Task details:
The entries are to be given again in full. Every word must match.

Supplied data:
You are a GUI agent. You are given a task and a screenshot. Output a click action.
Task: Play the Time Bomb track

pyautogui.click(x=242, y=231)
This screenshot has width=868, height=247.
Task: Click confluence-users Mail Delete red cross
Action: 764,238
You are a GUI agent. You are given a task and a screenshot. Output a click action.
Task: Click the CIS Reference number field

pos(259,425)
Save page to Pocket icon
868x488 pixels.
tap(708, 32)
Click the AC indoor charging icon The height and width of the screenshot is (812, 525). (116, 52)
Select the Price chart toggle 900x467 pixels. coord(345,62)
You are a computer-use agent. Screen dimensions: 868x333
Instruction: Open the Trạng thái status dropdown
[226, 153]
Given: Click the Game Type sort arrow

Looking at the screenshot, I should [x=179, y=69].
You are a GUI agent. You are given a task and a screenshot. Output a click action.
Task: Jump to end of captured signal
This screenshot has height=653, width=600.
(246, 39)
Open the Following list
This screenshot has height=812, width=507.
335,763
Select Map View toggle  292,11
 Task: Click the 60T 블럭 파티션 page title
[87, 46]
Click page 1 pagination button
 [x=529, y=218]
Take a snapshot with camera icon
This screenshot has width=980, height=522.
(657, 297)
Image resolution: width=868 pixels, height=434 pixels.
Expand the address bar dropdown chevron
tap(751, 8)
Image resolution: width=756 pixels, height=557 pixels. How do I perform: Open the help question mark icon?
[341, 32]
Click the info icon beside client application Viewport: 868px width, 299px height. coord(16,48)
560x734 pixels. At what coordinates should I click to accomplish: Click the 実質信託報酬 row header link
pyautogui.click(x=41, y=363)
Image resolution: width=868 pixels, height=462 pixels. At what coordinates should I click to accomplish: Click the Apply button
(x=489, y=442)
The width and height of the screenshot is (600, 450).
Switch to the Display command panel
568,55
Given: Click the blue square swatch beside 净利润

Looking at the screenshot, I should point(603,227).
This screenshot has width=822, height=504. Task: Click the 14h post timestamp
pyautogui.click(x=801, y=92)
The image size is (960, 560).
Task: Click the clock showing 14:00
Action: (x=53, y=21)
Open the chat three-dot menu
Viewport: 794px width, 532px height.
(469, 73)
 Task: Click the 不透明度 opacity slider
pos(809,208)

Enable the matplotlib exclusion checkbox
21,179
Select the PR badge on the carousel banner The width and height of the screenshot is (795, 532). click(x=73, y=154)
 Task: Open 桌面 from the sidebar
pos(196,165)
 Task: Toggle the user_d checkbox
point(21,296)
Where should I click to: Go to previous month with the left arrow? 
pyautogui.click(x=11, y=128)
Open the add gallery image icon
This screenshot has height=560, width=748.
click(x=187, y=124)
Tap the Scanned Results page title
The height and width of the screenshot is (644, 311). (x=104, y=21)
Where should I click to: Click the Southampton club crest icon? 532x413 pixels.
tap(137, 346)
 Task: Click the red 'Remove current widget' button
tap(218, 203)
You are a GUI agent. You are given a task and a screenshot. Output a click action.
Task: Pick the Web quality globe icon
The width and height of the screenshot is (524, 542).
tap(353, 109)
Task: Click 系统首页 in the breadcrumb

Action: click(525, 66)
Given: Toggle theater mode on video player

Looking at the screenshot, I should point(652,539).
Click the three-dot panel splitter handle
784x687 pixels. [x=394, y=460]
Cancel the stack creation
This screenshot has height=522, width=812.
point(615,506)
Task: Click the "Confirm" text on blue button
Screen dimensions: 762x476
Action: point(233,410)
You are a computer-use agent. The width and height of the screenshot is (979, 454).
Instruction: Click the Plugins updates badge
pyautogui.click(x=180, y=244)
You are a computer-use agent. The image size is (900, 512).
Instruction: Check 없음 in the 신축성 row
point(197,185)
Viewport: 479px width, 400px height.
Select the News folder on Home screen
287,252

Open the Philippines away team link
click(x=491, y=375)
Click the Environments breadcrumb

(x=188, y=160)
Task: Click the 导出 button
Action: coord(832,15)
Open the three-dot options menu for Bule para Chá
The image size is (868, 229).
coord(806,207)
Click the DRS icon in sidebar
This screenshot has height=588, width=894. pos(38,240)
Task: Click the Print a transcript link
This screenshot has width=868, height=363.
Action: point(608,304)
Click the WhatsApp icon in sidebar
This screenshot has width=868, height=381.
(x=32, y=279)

Response:
You are a GUI agent. You are given a task and a screenshot. Output a click action.
Task: Play the Time Bomb track

pyautogui.click(x=242, y=231)
This screenshot has width=868, height=247.
Task: Click confluence-users Mail Delete red cross
Action: 764,238
You are a GUI agent. You are given a task and a screenshot. Output a click action.
Task: Click the CIS Reference number field

pos(259,425)
Save page to Pocket icon
868x488 pixels.
tap(708, 32)
Click the AC indoor charging icon The height and width of the screenshot is (812, 525). (116, 52)
Select the Price chart toggle 900x467 pixels. coord(345,62)
You are a computer-use agent. Screen dimensions: 868x333
Instruction: Open the Trạng thái status dropdown
[226, 153]
Given: Click the Game Type sort arrow

Looking at the screenshot, I should [x=179, y=69].
You are a GUI agent. You are given a task and a screenshot. Output a click action.
Task: Jump to end of captured signal
This screenshot has height=653, width=600.
(246, 39)
Open the Following list
This screenshot has height=812, width=507.
335,763
Select Map View toggle  292,11
 Task: Click the 60T 블럭 파티션 page title
[87, 46]
Click page 1 pagination button
 [x=529, y=218]
Take a snapshot with camera icon
This screenshot has width=980, height=522.
(657, 297)
Image resolution: width=868 pixels, height=434 pixels.
Expand the address bar dropdown chevron
tap(751, 8)
Image resolution: width=756 pixels, height=557 pixels. How do I perform: Open the help question mark icon?
[341, 32]
Click the info icon beside client application Viewport: 868px width, 299px height. coord(16,48)
560x734 pixels. At what coordinates should I click to accomplish: Click the 実質信託報酬 row header link
pyautogui.click(x=41, y=363)
Image resolution: width=868 pixels, height=462 pixels. At what coordinates should I click to accomplish: Click the Apply button
(x=489, y=442)
The width and height of the screenshot is (600, 450).
Switch to the Display command panel
568,55
Given: Click the blue square swatch beside 净利润

Looking at the screenshot, I should point(603,227).
This screenshot has width=822, height=504. Task: Click the 14h post timestamp
pyautogui.click(x=801, y=92)
The image size is (960, 560).
Task: Click the clock showing 14:00
Action: (x=53, y=21)
Open the chat three-dot menu
Viewport: 794px width, 532px height.
(469, 73)
 Task: Click the 不透明度 opacity slider
pos(809,208)

Enable the matplotlib exclusion checkbox
21,179
Select the PR badge on the carousel banner The width and height of the screenshot is (795, 532). click(x=73, y=154)
 Task: Open 桌面 from the sidebar
pos(196,165)
 Task: Toggle the user_d checkbox
point(21,296)
Where should I click to: Go to previous month with the left arrow? 
pyautogui.click(x=11, y=128)
Open the add gallery image icon
This screenshot has height=560, width=748.
click(x=187, y=124)
Tap the Scanned Results page title
The height and width of the screenshot is (644, 311). (x=104, y=21)
Where should I click to: Click the Southampton club crest icon? 532x413 pixels.
tap(137, 346)
 Task: Click the red 'Remove current widget' button
tap(218, 203)
You are a GUI agent. You are given a task and a screenshot. Output a click action.
Task: Pick the Web quality globe icon
The width and height of the screenshot is (524, 542).
tap(353, 109)
Task: Click 系统首页 in the breadcrumb

Action: click(525, 66)
Given: Toggle theater mode on video player

Looking at the screenshot, I should point(652,539).
Click the three-dot panel splitter handle
784x687 pixels. [x=394, y=460]
Cancel the stack creation
This screenshot has height=522, width=812.
point(615,506)
Task: Click the "Confirm" text on blue button
Screen dimensions: 762x476
Action: point(233,410)
You are a computer-use agent. The width and height of the screenshot is (979, 454).
Instruction: Click the Plugins updates badge
pyautogui.click(x=180, y=244)
You are a computer-use agent. The image size is (900, 512).
Instruction: Check 없음 in the 신축성 row
point(197,185)
Viewport: 479px width, 400px height.
Select the News folder on Home screen
287,252

Open the Philippines away team link
click(x=491, y=375)
Click the Environments breadcrumb

(x=188, y=160)
Task: Click the 导出 button
Action: coord(832,15)
Open the three-dot options menu for Bule para Chá
The image size is (868, 229).
coord(806,207)
Click the DRS icon in sidebar
This screenshot has height=588, width=894. pos(38,240)
Task: Click the Print a transcript link
This screenshot has width=868, height=363.
Action: point(608,304)
Click the WhatsApp icon in sidebar
This screenshot has width=868, height=381.
(x=32, y=279)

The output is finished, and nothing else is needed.